Carol Rosenberg, Miami Herald
Guantanamo Bay Navy Base, Cuba –When an attorney for the alleged mastermind of the September 11, 2001, attacks suddenly collapsed on a recent war court airplane shuttle, only one passenger was equipped to offer emergency care — a young man whose father was killed at the World Trade Center on 9/11. He turned first responder without hesitation.
“I didn’t really do anything super impressive, just obtained vitals and tried to figure out what was going on, and gave oxygen,” said Tufts University senior Robert Mathai, 21, who checked the man’s pulse, talked to him and tended to him for about an hour before landing at Andrews Air Force Base and handing him off to an ambulance crew on Feb. 14.
That’s what first responders do — as they did that dark day in New York City when Mathai’s dad Joseph, a tech executive, died in the terror attacks among nearly 3,000 people, many of them first responders.

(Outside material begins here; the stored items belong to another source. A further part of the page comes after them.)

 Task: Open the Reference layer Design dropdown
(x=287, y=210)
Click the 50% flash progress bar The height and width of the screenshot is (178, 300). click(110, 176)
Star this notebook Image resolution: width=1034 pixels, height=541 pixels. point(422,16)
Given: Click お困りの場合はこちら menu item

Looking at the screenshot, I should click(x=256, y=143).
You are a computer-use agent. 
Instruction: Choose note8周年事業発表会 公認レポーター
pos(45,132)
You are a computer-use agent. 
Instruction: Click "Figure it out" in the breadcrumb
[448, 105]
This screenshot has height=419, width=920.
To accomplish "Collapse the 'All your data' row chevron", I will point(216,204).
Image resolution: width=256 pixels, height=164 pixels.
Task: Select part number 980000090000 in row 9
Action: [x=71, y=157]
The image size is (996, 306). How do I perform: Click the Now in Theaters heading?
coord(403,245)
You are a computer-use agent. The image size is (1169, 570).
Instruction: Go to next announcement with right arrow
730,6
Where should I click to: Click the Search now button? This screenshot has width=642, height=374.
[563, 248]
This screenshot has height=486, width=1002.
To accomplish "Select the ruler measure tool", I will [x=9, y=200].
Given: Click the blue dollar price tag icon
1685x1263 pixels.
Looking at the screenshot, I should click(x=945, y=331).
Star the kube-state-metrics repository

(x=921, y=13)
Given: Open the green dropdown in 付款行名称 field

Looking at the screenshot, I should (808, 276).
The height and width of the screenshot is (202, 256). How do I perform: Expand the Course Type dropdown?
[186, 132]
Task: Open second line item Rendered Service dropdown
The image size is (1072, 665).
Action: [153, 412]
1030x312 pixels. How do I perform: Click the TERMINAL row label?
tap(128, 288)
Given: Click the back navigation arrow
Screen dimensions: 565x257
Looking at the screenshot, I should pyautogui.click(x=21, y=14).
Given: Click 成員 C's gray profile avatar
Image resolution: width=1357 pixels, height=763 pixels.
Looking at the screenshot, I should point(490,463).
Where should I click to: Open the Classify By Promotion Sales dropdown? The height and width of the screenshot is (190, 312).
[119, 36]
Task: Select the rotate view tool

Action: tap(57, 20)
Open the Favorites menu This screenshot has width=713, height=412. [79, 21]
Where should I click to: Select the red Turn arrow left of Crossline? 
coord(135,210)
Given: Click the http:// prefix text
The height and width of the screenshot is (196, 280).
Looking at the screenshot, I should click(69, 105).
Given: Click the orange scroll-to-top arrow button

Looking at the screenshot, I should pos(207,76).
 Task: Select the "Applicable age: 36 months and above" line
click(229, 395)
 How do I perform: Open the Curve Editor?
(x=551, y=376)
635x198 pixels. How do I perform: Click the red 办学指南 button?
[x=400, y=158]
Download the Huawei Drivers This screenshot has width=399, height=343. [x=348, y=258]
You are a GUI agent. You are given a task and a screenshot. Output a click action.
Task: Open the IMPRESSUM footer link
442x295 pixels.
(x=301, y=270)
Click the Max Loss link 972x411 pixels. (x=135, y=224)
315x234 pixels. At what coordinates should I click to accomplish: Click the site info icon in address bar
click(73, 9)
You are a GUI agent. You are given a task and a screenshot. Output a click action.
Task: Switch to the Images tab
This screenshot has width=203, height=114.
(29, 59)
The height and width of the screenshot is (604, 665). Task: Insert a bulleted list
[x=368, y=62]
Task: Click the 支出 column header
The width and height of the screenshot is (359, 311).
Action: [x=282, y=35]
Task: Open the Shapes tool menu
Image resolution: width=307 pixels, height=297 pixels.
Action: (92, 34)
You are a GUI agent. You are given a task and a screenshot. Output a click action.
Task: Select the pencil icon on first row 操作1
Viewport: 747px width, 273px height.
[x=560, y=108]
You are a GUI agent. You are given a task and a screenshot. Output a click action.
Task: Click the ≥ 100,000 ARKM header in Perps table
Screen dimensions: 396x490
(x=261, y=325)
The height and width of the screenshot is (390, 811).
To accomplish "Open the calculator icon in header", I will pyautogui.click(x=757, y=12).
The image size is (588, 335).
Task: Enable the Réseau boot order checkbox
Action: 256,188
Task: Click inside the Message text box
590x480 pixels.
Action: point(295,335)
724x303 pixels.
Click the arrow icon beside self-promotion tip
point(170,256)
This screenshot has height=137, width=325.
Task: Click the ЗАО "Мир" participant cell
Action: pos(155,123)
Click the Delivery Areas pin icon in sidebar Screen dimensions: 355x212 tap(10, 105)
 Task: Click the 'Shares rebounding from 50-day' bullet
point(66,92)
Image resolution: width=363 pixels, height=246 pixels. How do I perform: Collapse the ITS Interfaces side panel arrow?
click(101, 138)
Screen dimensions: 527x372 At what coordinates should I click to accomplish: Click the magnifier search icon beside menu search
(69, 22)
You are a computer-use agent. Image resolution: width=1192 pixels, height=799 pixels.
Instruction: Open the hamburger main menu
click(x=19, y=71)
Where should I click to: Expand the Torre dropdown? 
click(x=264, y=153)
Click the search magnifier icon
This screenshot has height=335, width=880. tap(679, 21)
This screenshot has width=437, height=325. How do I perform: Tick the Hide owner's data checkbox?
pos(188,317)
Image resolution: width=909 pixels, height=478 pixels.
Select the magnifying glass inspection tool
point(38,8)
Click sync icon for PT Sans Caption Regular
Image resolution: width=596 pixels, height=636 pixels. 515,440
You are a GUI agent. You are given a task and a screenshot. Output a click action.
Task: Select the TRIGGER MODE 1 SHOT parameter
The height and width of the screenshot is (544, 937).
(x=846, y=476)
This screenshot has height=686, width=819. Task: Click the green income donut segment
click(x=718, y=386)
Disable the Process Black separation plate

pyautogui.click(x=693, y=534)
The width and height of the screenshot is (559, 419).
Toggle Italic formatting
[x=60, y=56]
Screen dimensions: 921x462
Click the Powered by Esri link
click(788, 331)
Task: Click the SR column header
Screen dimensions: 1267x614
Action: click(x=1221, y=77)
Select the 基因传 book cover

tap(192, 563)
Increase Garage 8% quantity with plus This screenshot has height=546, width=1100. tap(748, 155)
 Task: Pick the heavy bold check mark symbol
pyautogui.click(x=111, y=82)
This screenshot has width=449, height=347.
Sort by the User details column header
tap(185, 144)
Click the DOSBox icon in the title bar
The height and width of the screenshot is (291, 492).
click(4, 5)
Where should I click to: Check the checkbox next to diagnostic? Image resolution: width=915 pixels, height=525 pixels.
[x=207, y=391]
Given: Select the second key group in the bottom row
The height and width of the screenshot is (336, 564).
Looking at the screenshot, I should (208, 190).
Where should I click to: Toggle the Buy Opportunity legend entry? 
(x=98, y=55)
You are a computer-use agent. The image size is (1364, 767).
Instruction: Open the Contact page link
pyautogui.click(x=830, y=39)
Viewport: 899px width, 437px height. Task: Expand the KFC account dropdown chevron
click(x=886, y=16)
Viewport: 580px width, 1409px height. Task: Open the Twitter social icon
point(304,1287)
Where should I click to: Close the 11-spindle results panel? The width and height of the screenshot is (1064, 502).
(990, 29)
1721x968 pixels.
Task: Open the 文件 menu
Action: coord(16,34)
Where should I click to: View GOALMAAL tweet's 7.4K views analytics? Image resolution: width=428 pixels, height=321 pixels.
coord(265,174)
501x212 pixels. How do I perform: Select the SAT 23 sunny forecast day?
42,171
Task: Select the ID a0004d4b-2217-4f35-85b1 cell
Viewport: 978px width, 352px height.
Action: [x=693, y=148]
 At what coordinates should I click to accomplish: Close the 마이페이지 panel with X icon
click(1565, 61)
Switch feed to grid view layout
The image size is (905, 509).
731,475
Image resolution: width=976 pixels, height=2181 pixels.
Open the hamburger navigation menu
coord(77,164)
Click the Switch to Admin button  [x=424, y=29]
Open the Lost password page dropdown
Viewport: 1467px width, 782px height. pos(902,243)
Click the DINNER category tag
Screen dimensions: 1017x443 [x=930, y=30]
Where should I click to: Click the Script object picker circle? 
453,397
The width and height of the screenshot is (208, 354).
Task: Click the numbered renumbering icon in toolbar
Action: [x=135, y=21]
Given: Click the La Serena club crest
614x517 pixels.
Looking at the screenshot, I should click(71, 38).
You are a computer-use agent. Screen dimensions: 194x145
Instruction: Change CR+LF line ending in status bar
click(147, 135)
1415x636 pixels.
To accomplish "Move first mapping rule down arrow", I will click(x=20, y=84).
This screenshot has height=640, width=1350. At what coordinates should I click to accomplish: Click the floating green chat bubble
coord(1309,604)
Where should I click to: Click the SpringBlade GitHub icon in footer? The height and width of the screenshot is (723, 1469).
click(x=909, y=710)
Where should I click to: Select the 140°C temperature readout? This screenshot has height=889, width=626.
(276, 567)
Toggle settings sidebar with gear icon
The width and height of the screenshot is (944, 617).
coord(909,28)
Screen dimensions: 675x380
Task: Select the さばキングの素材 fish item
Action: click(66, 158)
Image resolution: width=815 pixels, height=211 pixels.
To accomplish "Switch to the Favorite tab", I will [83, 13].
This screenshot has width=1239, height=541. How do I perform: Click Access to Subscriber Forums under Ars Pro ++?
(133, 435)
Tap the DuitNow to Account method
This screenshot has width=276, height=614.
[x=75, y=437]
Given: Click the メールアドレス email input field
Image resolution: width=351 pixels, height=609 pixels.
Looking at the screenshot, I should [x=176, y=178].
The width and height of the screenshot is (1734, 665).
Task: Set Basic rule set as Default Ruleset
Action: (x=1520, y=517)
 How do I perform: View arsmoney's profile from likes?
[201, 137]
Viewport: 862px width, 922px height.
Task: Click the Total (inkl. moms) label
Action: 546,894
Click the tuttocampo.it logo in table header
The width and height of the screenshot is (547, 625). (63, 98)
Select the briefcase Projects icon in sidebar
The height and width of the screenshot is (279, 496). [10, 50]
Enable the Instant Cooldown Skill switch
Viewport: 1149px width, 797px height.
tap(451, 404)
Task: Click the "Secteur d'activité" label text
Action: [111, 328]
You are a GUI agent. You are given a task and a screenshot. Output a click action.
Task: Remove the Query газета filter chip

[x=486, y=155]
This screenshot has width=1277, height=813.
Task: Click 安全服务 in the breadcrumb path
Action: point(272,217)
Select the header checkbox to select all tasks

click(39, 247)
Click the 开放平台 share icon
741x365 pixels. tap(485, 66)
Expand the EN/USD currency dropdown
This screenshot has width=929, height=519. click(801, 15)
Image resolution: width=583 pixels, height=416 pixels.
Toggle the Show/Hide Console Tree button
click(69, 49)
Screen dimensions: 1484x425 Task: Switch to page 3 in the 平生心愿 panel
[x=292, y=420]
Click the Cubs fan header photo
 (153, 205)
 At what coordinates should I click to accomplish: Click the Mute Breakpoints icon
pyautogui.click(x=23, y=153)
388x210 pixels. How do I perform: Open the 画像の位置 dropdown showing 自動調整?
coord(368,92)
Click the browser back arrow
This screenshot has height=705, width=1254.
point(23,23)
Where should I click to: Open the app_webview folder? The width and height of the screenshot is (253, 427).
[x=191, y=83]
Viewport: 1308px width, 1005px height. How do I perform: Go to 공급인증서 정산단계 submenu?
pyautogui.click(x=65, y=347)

The attorney, Army Capt. Brian Nicholson, 33, is fine and back at work as part of the death-penalty defense team of Khalid Sheik Mohammed, the man who once boasted that he was responsible for the September 11, 2001, attacks “from A to Z.”
Still the extraordinary inflight rescue sprung from the sorrow of September 11, illustrates the close proximity of the different players in the on-again, off-again war court proceedings: How in just one week people who start off as strangers become familiar during their journeys to the crude compound called Camp Justice.
It had already been a surreal war court session.
A hearing was mostly derailed by the discovery that a contract linguist assigned to translate for an accused conspirator had previously worked at a CIA black site. It ended with the judge refusing to let defense teams depose the man on how he had come to work on the team.
Both the judge and linguist were traveling on the mostly full $80,000 charter, along with nearly everybody involved in the case except the accused terrorists — prosecutors, defense lawyers, reporters, clerks and the 9/11 victims’ families. Suddenly, someone put out a call for medical assistance over the 757’s speaker system.
The plane went silent. Passengers craned their necks to see the source of the emergency — some flight attendants and an Air Force colonel were anxiously standing over somebody up front.
Enter Mathai who was snoozing in his seat along side his mother, Teresa.
He was just 8 when his father died, and had become a volunteer EMT at Tufts, where he studies economics and philosophy. Before his trip to Guantánamo, he had handled a string of emergencies that, he said, “ran the gamut — falls, traumas, sick people.”
His mom woke him up.
He said to himself, “I got this if no one else was a doctor or anything.”
Mathai says he does not aspire to become a doctor. He called his training “just like a great skill to know.” He said he was probably drawn to it because of the loss of his father — who was attending a conference at the World Trade Center on September 11, 2001.
“I’m sure that’s part of it. I don’t consciously think about it that way but I’m sure that plays a role,” he said by telephone a week after the inflight rescue.
His mother, Teresa, has no doubt. “Robert’s a very compassionate man,” she said in a separate telephone interview. “This is one way for him to be able to help people. When something bad happens you don’t want to feel helpless. He was happy to be in the right place at the right time.”
The office of the Pentagon’s War Crimes Prosecutor has for years ferried 9/11 survivors and close kin of those killed to pretrial proceedings, usually seating them in first class. They are chosen from a lottery of volunteers willing to devote a week to the journey from the Washington, D.C., area. Some have shunned or berated the accused conspirators’ attorneys, who are both civilian and U.S. military officers. Others have huddled in closed sessions to hear them out on why they defend the accused so zealously.
Nicholson, the officer Mathai treated, says he was “absolutely grateful that Robert was there,” describing the moment of realization at who was treating him as “nothing short of amazement.”
But on reflection, Mathai said the role of the lawyer at the war court made no difference. Helping a sick person in the medical profession is the same as defending a criminal in the legal profession. “You execute your jobs to the best of your training and ability.”
His mom agreed. “He’s just a lawyer doing his job, and Robert was doing his job,” she said.
Mohammed’s death-penalty defender, David Nevin, who leads the team that includes Nicholson, wrote Mathai a thank-you note.
If there’s any larger meaning to the episode, Nevin said in an interview, it’s that “what’s necessary for healing to occur is for people to see each other as people, as individuals.”
The first aid Mathai provided “was really healing for Brian, literally. But I’ll bet it was useful for Robert as well. At least I hope it was.”